It Will Never Work in Theory

Usability Analysis of Visual Programming Environments: a 'Cognitive Dimensions' Framework

Posted Jun 25, 2012 by Neil Ernst

| Programming Languages | Qualitative Studies | Tools | Usability |

Thomas Green and Marian Petre, "Usability Analysis of Visual Programming Environments: a 'cognitive dimensions' framework", Visual Languages and Computing, 7:131—174, 1996.

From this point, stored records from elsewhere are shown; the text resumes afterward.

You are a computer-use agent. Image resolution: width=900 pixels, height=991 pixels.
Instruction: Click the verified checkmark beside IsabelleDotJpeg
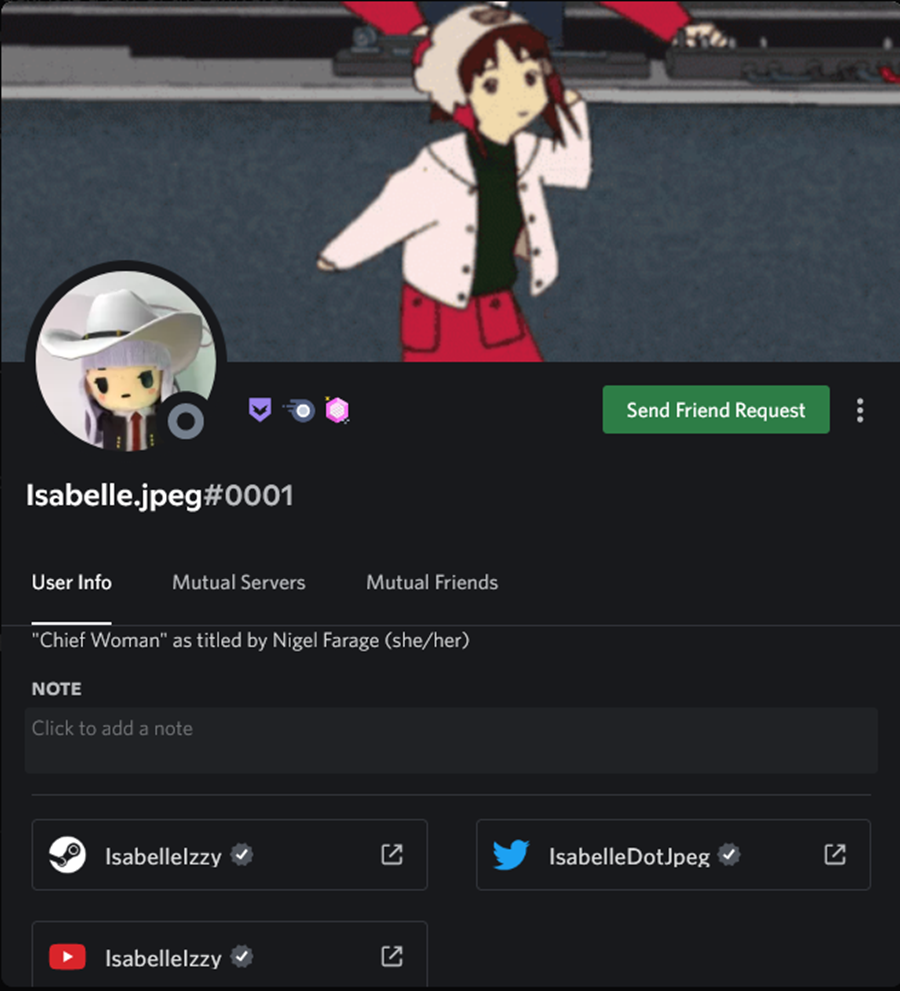pos(729,854)
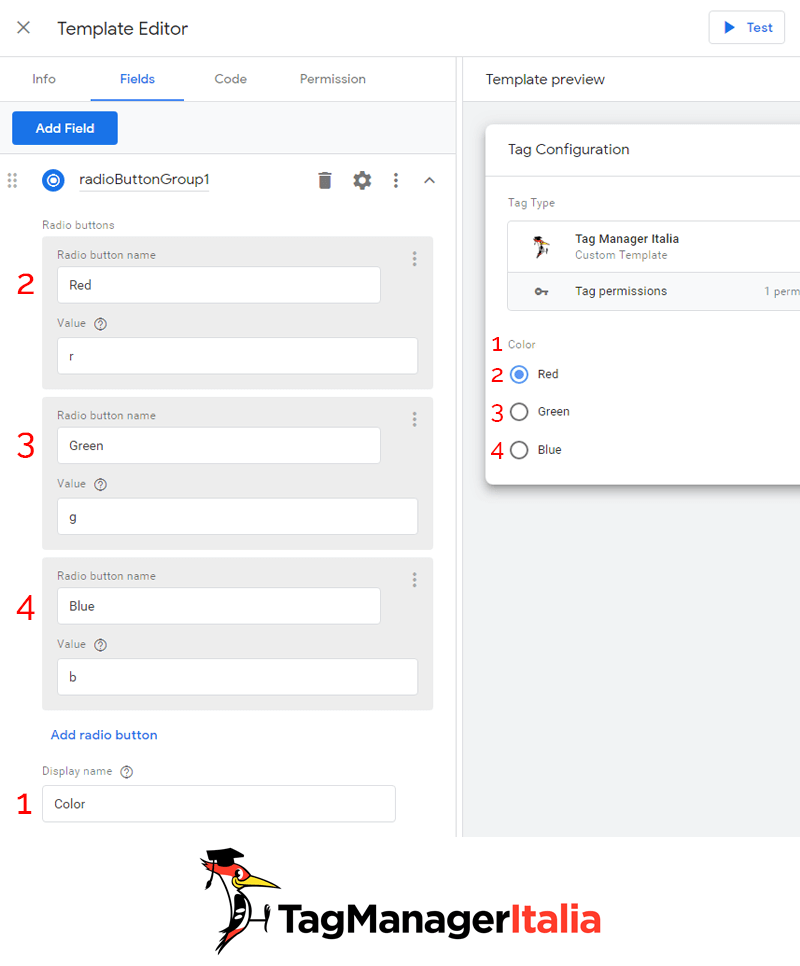Choose the Blue radio option in preview
Viewport: 800px width, 966px height.
click(x=519, y=450)
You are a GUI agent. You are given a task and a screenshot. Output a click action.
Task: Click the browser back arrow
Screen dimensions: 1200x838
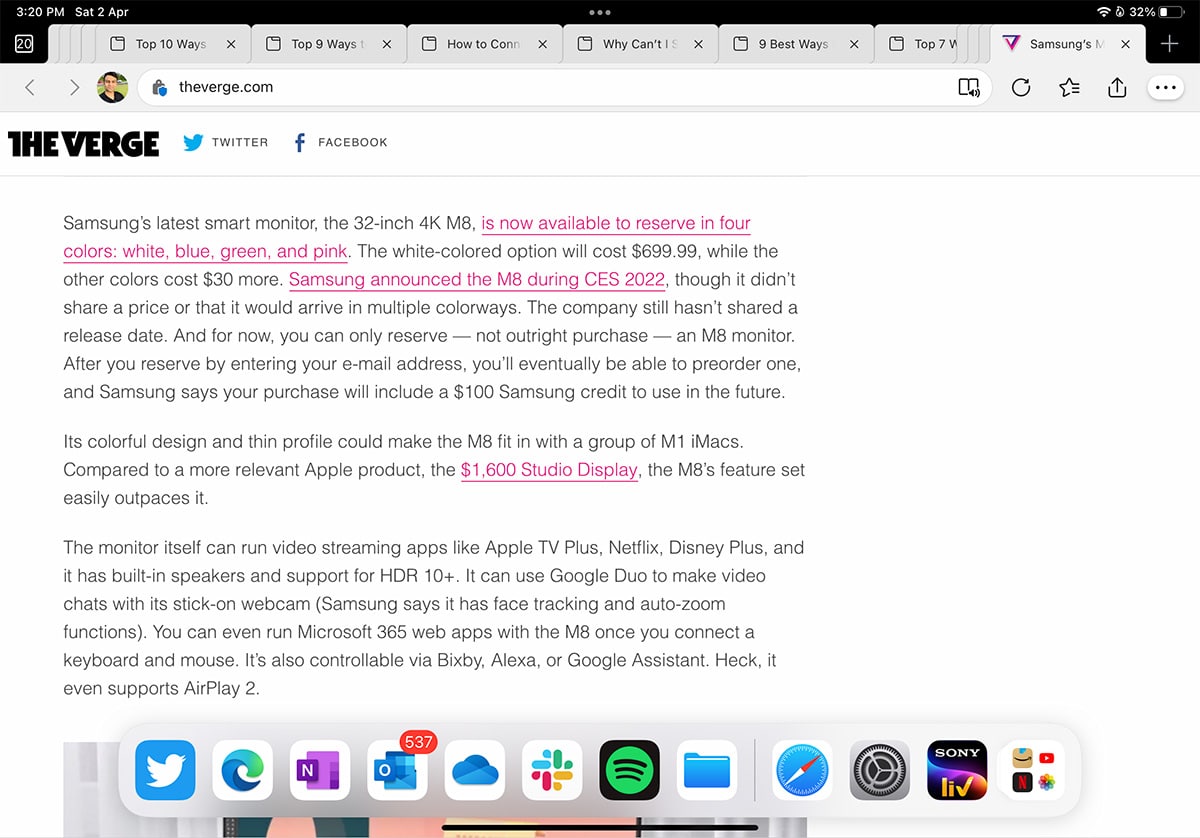(30, 88)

The cognitive dimensions framework is a broad-brush evaluation technique for interactive devices and for non-interactive notations. It sets out a small vocabulary of terms designed to capture the cognitively-relevant aspects of structure, and shows how they can be traded off against each other. The purpose of this paper is to propose the framework as an evaluation technique for visual programming environments. We apply it to two commercially-available dataflow languages (with further examples from other systems) and conclude that it is effective and insightful; other HCI-based evaluation techniques focus on different aspects and would make good complements. Insofar as the examples we used are representative, current VPLs are successful in achieving a good 'closeness of match', but designers need to consider the 'viscosity' (resistance to local change) and the 'secondary notation' (possibility of conveying extra meaning by choice of layout, colour, etc.).
It must be a major coup as a researcher for your research to make in onto Wikipedia (and not get deleted for "notability"). The reason the Cognitive Dimensions framework has had such impact is that it is a great way to assess user interfaces without conducting user studies (which are costly and often of questionable value). Green's Cognitive Dimensions framework proposes a set of heuristic criteria which evaluate how well the interface supports certain tasks. These criteria include consistency, hard mental operations and error-proneness.

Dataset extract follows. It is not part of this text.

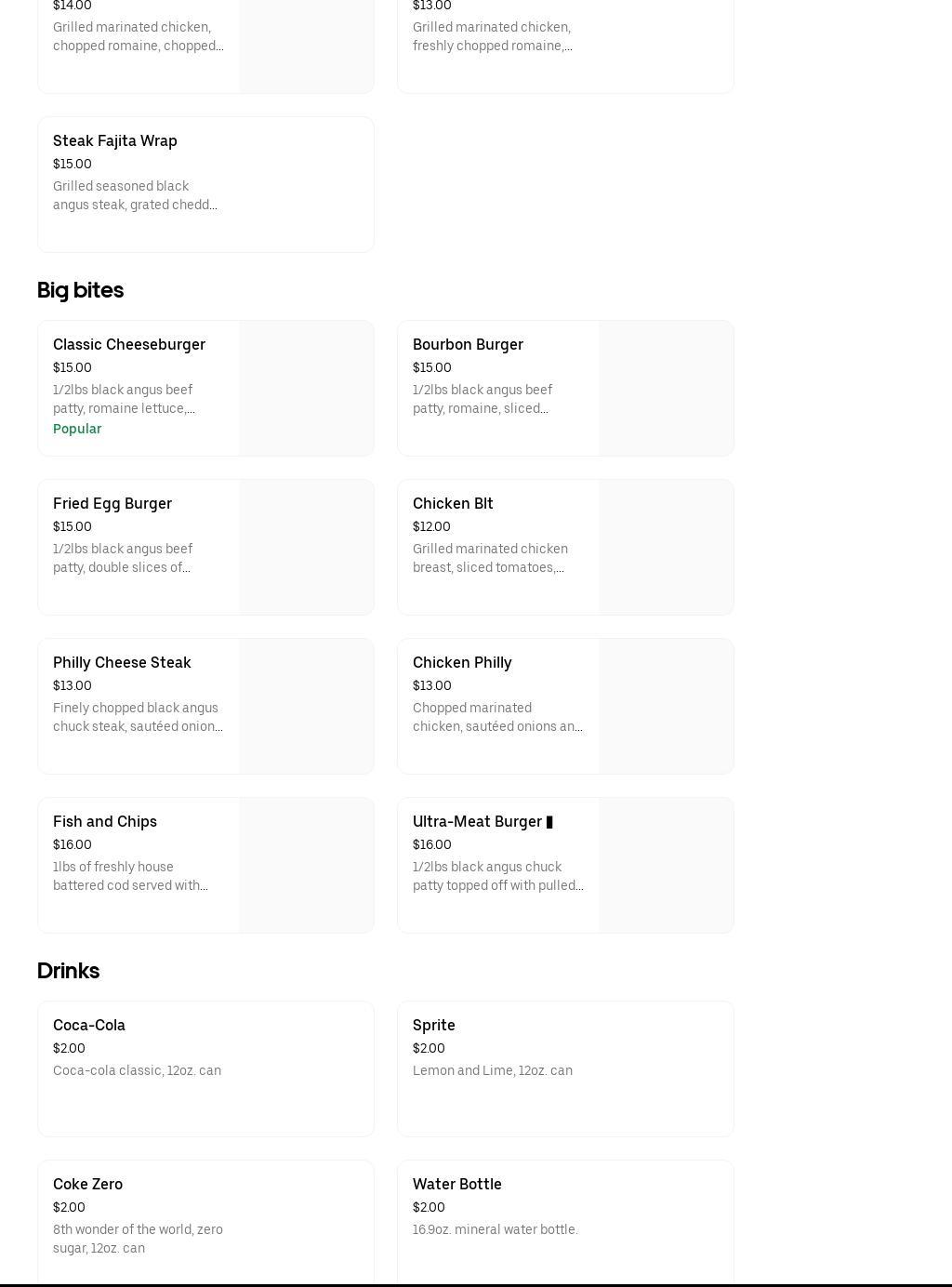Image resolution: width=952 pixels, height=1287 pixels.
Task: Open the Fish and Chips thumbnail image
Action: tap(306, 865)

In this paper Green and Petre apply the framework to visual programming environments (e.g., Simulink). The research question they investigate is the degree to which these tools help in writing software compared to a text editor for Basic programming, using a yardstick problem of calculating rocket trajectory.

Some of their findings:

  • Visual programming languages can easily grow incomprehensible, placing "severe demands on working memory" as concepts become intertwined.
  • Abstraction is easier to manage in visual languages, since low-level items can literally be hidden away.
  • Adding new code to existing visual programs was very slow: from 508 seconds for LabView, 194 seconds for Prograph and only 63 seconds in Basic, which they note is "an astonishing ratio of 8:1 between extremes".
  • These languages, like spreadsheets, make long-range data dependencies difficult to track down.
  • Textual languages (like Pascal or Basic) support secondary notations such as the use of whitespace or statement ordering to communicate other information. In the two visual languages they studied, these notations are meagre. Visual layout is not terribly useful for communicating information. For example,
"I quite often spend an hour or two just moving boxes and wires around, with no change in functionality, to make it that much more comprehensible when I come back to it." It is hard to imagine a Pascal programmer having to spend an hour or two doing nothing but re-arranging the components of the program to make it comprehensible.

Many of these findings are even more relevant today in the model-driven design (MDD) field, and show the power of a simple set of heuristics in uncovering potential difficulties. Designers of modern visual language tools (like Metacase) should be able to explain how they overcome these challenges.